- Born: 1969 (age 55–56) Houston, Texas, U.S.
- Occupation: Wildlife photography
- Website: AndyBiggs.com

= Andy Biggs (photographer) =

American wildlife photographer

Andy Biggs (born 1969 in Houston) is an American wildlife photographer. He is best known for his black and white safari photography of the wildlife and landscapes of Africa.

==Early life==
He graduated from The University of Texas in Austin.

==Career==
Biggs is an avid adventurer, conservationist, teacher, and outdoor photographer whose photography celebrates the African landscape and its rich wildlife, people, and culture. With a deep respect and understanding for African wildlife, Andy unfolds the world of the Serengeti, the Okavango Delta and other wildlife-rich destinations onto our doorstep with striking emotional depth.
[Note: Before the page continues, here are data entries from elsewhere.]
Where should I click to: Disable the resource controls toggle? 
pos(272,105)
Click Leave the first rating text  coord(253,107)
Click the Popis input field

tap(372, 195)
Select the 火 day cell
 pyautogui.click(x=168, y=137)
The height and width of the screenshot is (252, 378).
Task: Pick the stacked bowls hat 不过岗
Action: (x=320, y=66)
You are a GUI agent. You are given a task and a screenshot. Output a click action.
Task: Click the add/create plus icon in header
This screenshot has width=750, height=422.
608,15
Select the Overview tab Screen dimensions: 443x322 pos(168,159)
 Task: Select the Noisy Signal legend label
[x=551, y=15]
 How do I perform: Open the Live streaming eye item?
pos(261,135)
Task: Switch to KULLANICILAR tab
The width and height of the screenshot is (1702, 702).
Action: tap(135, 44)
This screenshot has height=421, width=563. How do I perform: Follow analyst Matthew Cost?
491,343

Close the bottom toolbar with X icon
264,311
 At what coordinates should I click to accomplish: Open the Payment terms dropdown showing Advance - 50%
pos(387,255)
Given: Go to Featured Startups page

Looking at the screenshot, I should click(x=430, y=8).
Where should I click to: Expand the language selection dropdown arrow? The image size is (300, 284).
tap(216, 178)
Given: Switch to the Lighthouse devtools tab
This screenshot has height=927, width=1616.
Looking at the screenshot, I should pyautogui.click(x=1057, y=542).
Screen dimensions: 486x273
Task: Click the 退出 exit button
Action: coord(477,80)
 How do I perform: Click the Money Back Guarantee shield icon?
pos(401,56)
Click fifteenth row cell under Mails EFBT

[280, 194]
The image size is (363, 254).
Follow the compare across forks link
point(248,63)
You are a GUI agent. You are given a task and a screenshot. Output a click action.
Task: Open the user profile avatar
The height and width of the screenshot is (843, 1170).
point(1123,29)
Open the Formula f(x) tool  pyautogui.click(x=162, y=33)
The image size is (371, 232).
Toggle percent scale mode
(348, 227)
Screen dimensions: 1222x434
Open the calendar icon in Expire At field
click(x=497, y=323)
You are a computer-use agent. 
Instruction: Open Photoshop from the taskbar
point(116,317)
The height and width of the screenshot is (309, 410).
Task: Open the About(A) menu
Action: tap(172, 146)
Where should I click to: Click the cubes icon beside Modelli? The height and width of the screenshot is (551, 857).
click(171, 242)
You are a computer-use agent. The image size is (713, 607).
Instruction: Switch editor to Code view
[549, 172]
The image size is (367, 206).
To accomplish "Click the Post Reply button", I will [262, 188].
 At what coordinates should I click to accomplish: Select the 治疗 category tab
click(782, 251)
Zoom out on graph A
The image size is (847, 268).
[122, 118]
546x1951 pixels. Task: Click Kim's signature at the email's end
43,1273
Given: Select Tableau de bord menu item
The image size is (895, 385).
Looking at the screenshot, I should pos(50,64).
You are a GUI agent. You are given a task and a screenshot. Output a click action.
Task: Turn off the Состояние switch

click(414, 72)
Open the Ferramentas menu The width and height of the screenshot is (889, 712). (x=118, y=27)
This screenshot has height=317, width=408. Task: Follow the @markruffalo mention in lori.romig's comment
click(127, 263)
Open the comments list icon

His photographic safaris allow the traveler to not only enhance their understanding of photography, lighting, and wildlife, but to develop a lifelong admiration for Africa 's beauty and culture.

Andy launched Gura Gear in 2008, in an attempt to deliver lightweight camera bags to the market. Andy was looking for a lightweight camera bag to hold all of his photographic gear, and there was nothing desirable on the market that suited his needs. After spending 2 years with many prototypes, the Gura Gear Kiboko bag was born.

Biggs also owns a travel company, and is a private safari guide in the African countries of Kenya, Tanzania, Botswana, Namibia, South Africa, Rwanda, Uganda and Zimbabwe.

==Awards==
- In 2008, Banana Republic used thirteen of Andy's photographs as the cornerstone of their Urban Safari campaign, and his images were seen in all 750 stores around the globe, as well as in their billboards, catalogs and annual report.
- Winner of the BBC Wildlife Photographer of the Year in the 'Wild Places' category in 2008.
- First place in the Wild Places category of Wildlife Photographer of the Year. His photograph, Skeleton Coast of Namibia, shows the Skeleton Coast of Namibia as seen from an airplane. Skeleton Coast was his second winning entry in the annual competition. This and other winning photographs were on display at the Natural History Museum in London through spring of 2009.